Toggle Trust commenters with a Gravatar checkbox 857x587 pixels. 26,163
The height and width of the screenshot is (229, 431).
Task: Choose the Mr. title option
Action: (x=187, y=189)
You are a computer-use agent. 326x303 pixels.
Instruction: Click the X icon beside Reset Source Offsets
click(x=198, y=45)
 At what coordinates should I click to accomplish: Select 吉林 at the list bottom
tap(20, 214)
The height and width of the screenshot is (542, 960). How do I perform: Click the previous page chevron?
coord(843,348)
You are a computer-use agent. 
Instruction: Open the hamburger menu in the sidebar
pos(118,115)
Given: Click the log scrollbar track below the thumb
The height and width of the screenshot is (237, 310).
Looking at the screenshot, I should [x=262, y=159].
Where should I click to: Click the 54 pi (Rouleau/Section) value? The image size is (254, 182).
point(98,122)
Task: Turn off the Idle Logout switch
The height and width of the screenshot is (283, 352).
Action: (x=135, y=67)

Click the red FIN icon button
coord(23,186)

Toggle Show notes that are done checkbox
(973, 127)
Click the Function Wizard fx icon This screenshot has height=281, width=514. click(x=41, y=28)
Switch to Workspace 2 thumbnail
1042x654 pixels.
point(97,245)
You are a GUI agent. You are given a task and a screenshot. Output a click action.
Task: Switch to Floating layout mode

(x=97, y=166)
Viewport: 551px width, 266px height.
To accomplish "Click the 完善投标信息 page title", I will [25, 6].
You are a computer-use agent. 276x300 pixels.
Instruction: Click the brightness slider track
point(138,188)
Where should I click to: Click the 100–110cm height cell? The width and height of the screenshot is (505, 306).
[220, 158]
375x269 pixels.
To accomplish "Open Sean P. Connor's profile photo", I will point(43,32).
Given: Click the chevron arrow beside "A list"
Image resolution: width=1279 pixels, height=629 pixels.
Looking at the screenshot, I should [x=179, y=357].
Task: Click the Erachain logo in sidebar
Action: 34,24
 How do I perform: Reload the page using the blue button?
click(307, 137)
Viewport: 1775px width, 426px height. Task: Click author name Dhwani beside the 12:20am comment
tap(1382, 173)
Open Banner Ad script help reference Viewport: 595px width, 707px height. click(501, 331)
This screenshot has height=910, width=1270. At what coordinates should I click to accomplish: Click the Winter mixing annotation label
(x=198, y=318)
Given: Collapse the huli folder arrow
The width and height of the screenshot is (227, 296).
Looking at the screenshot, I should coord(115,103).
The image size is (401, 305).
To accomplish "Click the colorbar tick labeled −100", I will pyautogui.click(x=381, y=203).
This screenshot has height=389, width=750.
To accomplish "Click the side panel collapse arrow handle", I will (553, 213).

☆ ☆ ☆ ☆

[Task] The whole listing above needs to be transcribed exactly.

[Result]
Toggle Trust commenters with a Gravatar checkbox 857x587 pixels. 26,163
The height and width of the screenshot is (229, 431).
Task: Choose the Mr. title option
Action: (x=187, y=189)
You are a computer-use agent. 326x303 pixels.
Instruction: Click the X icon beside Reset Source Offsets
click(x=198, y=45)
 At what coordinates should I click to accomplish: Select 吉林 at the list bottom
tap(20, 214)
The height and width of the screenshot is (542, 960). How do I perform: Click the previous page chevron?
coord(843,348)
You are a computer-use agent. 
Instruction: Open the hamburger menu in the sidebar
pos(118,115)
Given: Click the log scrollbar track below the thumb
The height and width of the screenshot is (237, 310).
Looking at the screenshot, I should [x=262, y=159].
Where should I click to: Click the 54 pi (Rouleau/Section) value? The image size is (254, 182).
point(98,122)
Task: Turn off the Idle Logout switch
The height and width of the screenshot is (283, 352).
Action: (x=135, y=67)

Click the red FIN icon button
coord(23,186)

Toggle Show notes that are done checkbox
(973, 127)
Click the Function Wizard fx icon This screenshot has height=281, width=514. click(x=41, y=28)
Switch to Workspace 2 thumbnail
1042x654 pixels.
point(97,245)
You are a GUI agent. You are given a task and a screenshot. Output a click action.
Task: Switch to Floating layout mode

(x=97, y=166)
Viewport: 551px width, 266px height.
To accomplish "Click the 完善投标信息 page title", I will [25, 6].
You are a computer-use agent. 276x300 pixels.
Instruction: Click the brightness slider track
point(138,188)
Where should I click to: Click the 100–110cm height cell? The width and height of the screenshot is (505, 306).
[220, 158]
375x269 pixels.
To accomplish "Open Sean P. Connor's profile photo", I will point(43,32).
Given: Click the chevron arrow beside "A list"
Image resolution: width=1279 pixels, height=629 pixels.
Looking at the screenshot, I should [x=179, y=357].
Task: Click the Erachain logo in sidebar
Action: 34,24
 How do I perform: Reload the page using the blue button?
click(307, 137)
Viewport: 1775px width, 426px height. Task: Click author name Dhwani beside the 12:20am comment
tap(1382, 173)
Open Banner Ad script help reference Viewport: 595px width, 707px height. click(501, 331)
This screenshot has height=910, width=1270. At what coordinates should I click to accomplish: Click the Winter mixing annotation label
(x=198, y=318)
Given: Collapse the huli folder arrow
The width and height of the screenshot is (227, 296).
Looking at the screenshot, I should coord(115,103).
The image size is (401, 305).
To accomplish "Click the colorbar tick labeled −100", I will pyautogui.click(x=381, y=203).
This screenshot has height=389, width=750.
To accomplish "Click the side panel collapse arrow handle", I will (553, 213).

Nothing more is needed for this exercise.